For the sake of discussion, let’s momentarily assume that we have debunked the myth that more passing leads to better offense, and next we want to explore the relationship between passing and turnovers. In this manner, we can view a pass as a risk-return proposition, since every pass has the simultaneous possibility of creating a better scoring opportunity or ending a possession. Using the same sample, we can plot the correlation between aggregate passes and each team’s turnover percentage to account for possession differences.

And here we find a result we’re expecting, with total passes positively correlated with a team’s turnover percentage.

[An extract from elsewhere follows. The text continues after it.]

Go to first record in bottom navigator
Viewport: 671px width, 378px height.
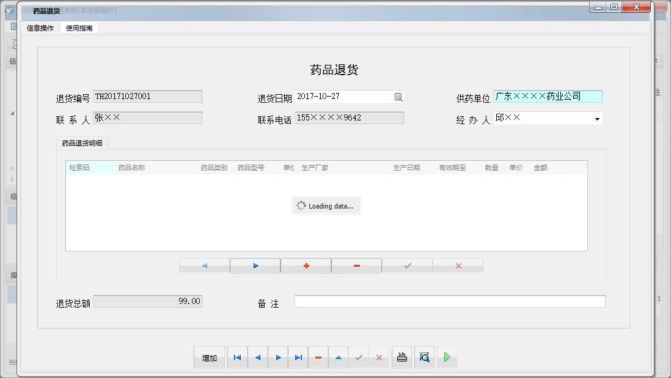tap(237, 358)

There are two general categories of turnovers, dead-ball (e.g. shot-clock violation, offensive three-second violation, offensive foul, pass or dribble out of bounds, traveling, and double-dribbling) and live-ball (lost live dribble or a bad pass to an opponent) with the latter being more frequent.

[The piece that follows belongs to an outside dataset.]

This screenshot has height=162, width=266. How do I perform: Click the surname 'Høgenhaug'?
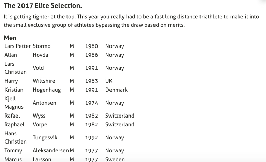[x=47, y=90]
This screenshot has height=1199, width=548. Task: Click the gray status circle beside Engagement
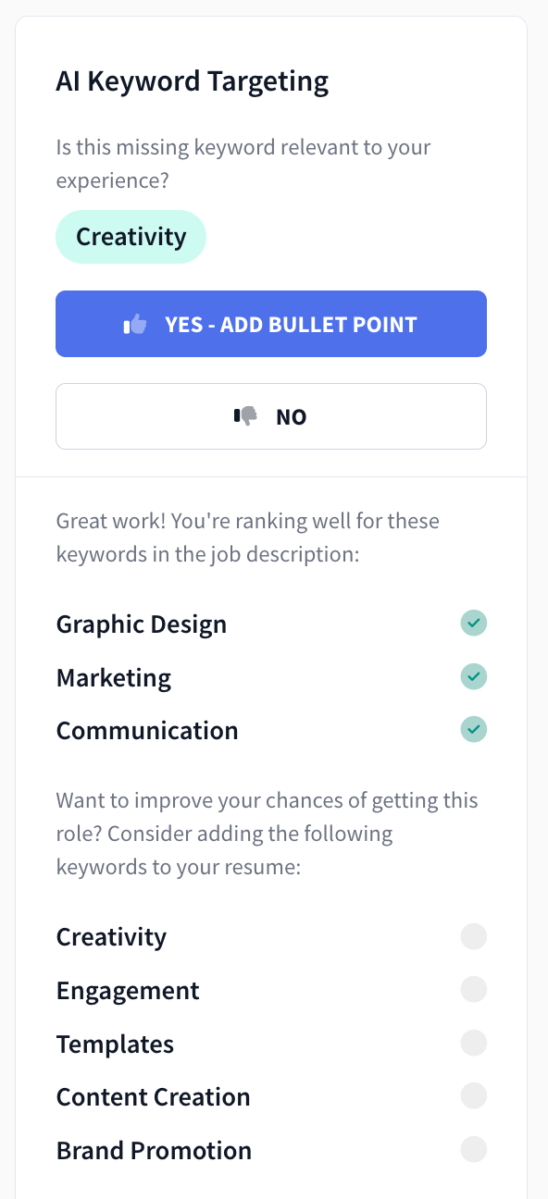[473, 989]
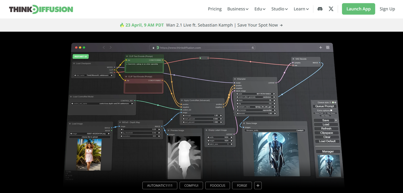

Turnovers are obviously harmful to a team’s offense in losing possessions, but they are rarely considered for their detriment to a team’s defense.

And this is where we see the strongest correlation; a higher turnover percentage undoubtedly leads to more opponent points off turnovers.

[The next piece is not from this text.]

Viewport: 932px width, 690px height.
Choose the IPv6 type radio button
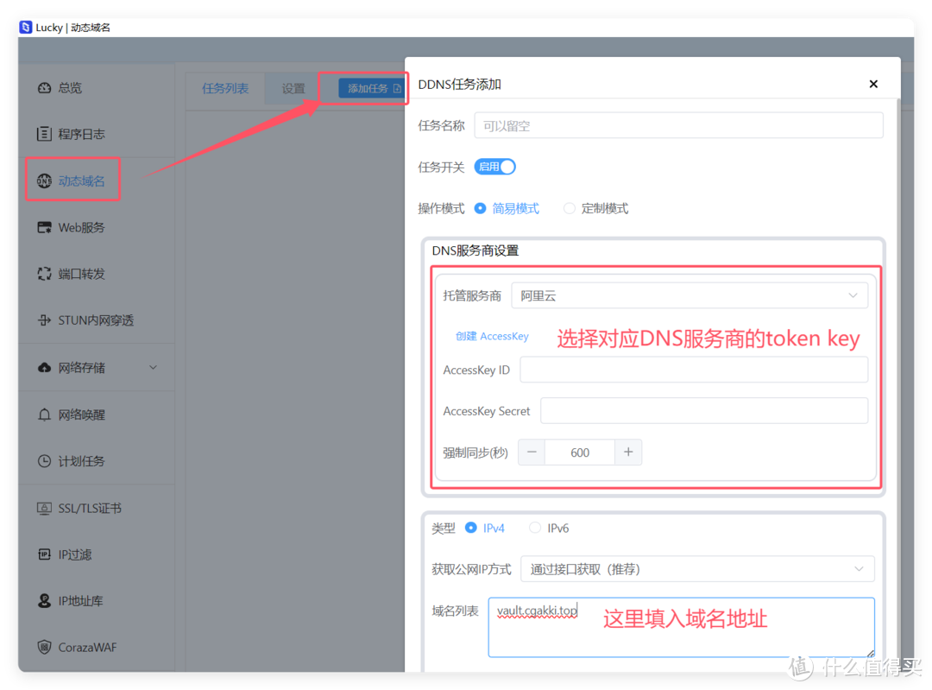535,528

For thoroughness, we can measure the total impact of each pass considering the holistic impact on both offense and defense. Using the same model to measure the relationship between passes made and turnover percentage and turnover percentage and opponent points off turnovers, we can make an estimation of the overall impact of each pass on opponent scoring. In addition to the original estimate of 4 points per 100 possessions lost on offense, the relationship between passing and opponent points off turnovers builds an additional 0.8 points per 100 possessions in detrimental impact. Were we to completely trust the available data, we could conclude that passing is net-negative to team performance at around 5 points per 100 possesions, a statistically significant result.

Is there a better offensive philosophy than “more passing”?

If passes are shown to have a neutral to possibly slightly negative impact on offensive efficiency but lead to more turnovers and more points for the opponent, should coaches advise their teams to pass the ball less?

Personally, I find this to be a slippery slope argument from which the recommendation can lead to more harmful effects than inertia. To truly be able to make a declaration on passing volumes within a given NBA offense, we would need to compare the model’s output with that of an alternative universe league that actively tries to minimize passes above all other offensive objectives except scoring.

We can hypothesize what this would look like, probably Trae Young or Luka Dončić on steroids — a sure-handed, high-volume scorer who doesn’t need to share the ball to create offense. And even with a seminal talent, does a team’s shot quality and ability to score the ball go up enough to offset the avoided lifeless possessions, turnovers, and easy opportunities for the opponent?

In my opinion, the more interesting possibility is for an offensive experiment with stretches of one-on-one play in between “standard” playbook possessions to find out which strategies work best with a given lineup. Rather than optimizing for one course over another, a team could design its roster to take advantage of both simultaneously. It would be easy to measure the results of these sandbox tests internally, and potentially capture micro advantages that may not otherwise have come to light.

One such example: would optimizing an offense for players with higher career assist-to-turnover ratios naturally increase offensive efficiency, if not alone through the elimination of harmful turnovers? And wouldn’t those in charge of roster decisions at least make an attempt to actively avoid some of the players with the highest career turnover percentage, since there are many current players atop the list?

There is certainly more nuance to these findings and an argument for both sides of the discussion. But if a team is struggling to create offense, why not investigate?